21st Century Calvinist said:


> the star of the FC College is Prof. Donald Macleod, who teaches systematics.



OK, I take it Donald Macleod of Edinburgh is not the same as Donnie Macleod of Atlanta, but there is a slight hint of a relationship.


----------



## Reformed Covenanter (Jan 25, 2008)

Beware of the Socialism.


----------



## 21st Century Calvinist (Jan 25, 2008)

victorbravo said:


> 21st Century Calvinist said:
> 
> 
> > the star of the FC College is Prof. Donald Macleod, who teaches systematics.
> ...



Unfortunately, we are not related. It's just that most of us Highlanders have the same names.


----------



## 21st Century Calvinist (Jan 25, 2008)

Daniel Ritchie said:


> Beware of the Socialism.



Oh Danny boy, you make it sound like it's something bad.


----------



## JonathanHunt (Jan 25, 2008)

Just my personal 2 cents, but make sure you understand the reasons for the split in the Free Church a few years back before you decide to go.


----------



## Reformed Covenanter (Jan 25, 2008)

JonathanHunt said:


> Just my personal 2 cents, but make sure you understand the reasons for the split in the Free Church a few years back before you decide to go.


----------



## Reformed Covenanter (Jan 25, 2008)

21st Century Calvinist said:


> Daniel Ritchie said:
> 
> 
> > Beware of the Socialism.
> ...



No comment.


----------



## VictorBravo (Jan 25, 2008)

21st Century Calvinist said:


> victorbravo said:
> 
> 
> > 21st Century Calvinist said:
> ...



!!


----------



## 21st Century Calvinist (Jan 26, 2008)

JonathanHunt said:


> Just my personal 2 cents, but make sure you understand the reasons for the split in the Free Church a few years back before you decide to go.





Daniel Ritchie said:


> JonathanHunt said:
> 
> 
> > Just my personal 2 cents, but make sure you understand the reasons for the split in the Free Church a few years back before you decide to go.



I don't see the relevance of this.


----------



## AV1611 (Jan 26, 2008)

Daniel Ritchie said:


> JonathanHunt said:
> 
> 
> > Just my personal 2 cents, but make sure you understand the reasons for the split in the Free Church a few years back before you decide to go.

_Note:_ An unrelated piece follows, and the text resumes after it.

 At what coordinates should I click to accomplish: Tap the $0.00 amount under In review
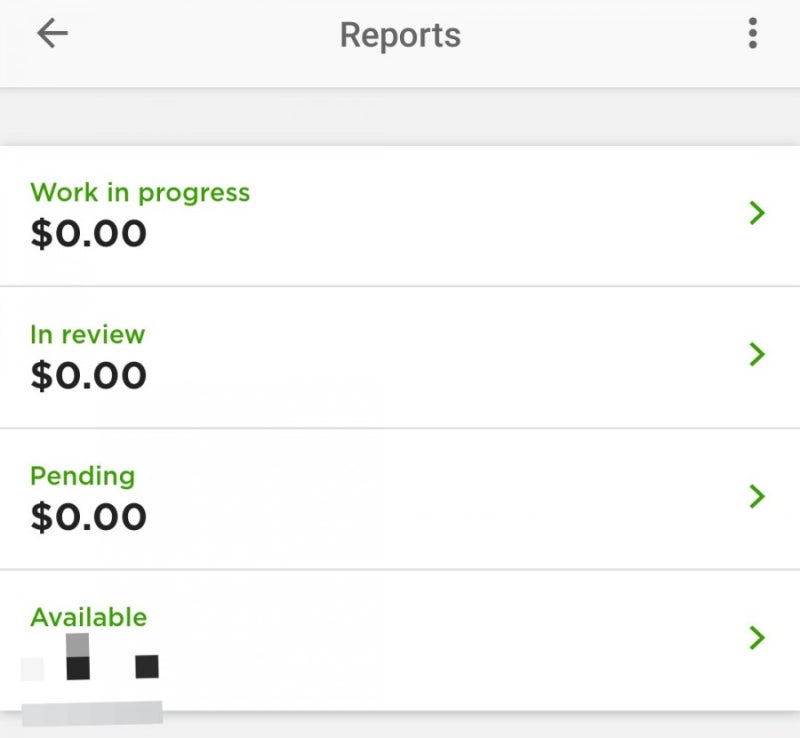coord(90,375)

Who are the Free Church (continuing)?


----------



## JonathanHunt (Jan 26, 2008)

21st Century Calvinist said:


> JonathanHunt said:
> 
> 
> > Just my personal 2 cents, but make sure you understand the reasons for the split in the Free Church a few years back before you decide to go.
> ...



So, you fully understand the reasons for the split, the misconduct of the man involved and so forth, and you think it is not relevant?

I'm not going to spell it out for you, but google will tell you what you need to know. There is also a book entitled 'When Justice Failed in Church and State'.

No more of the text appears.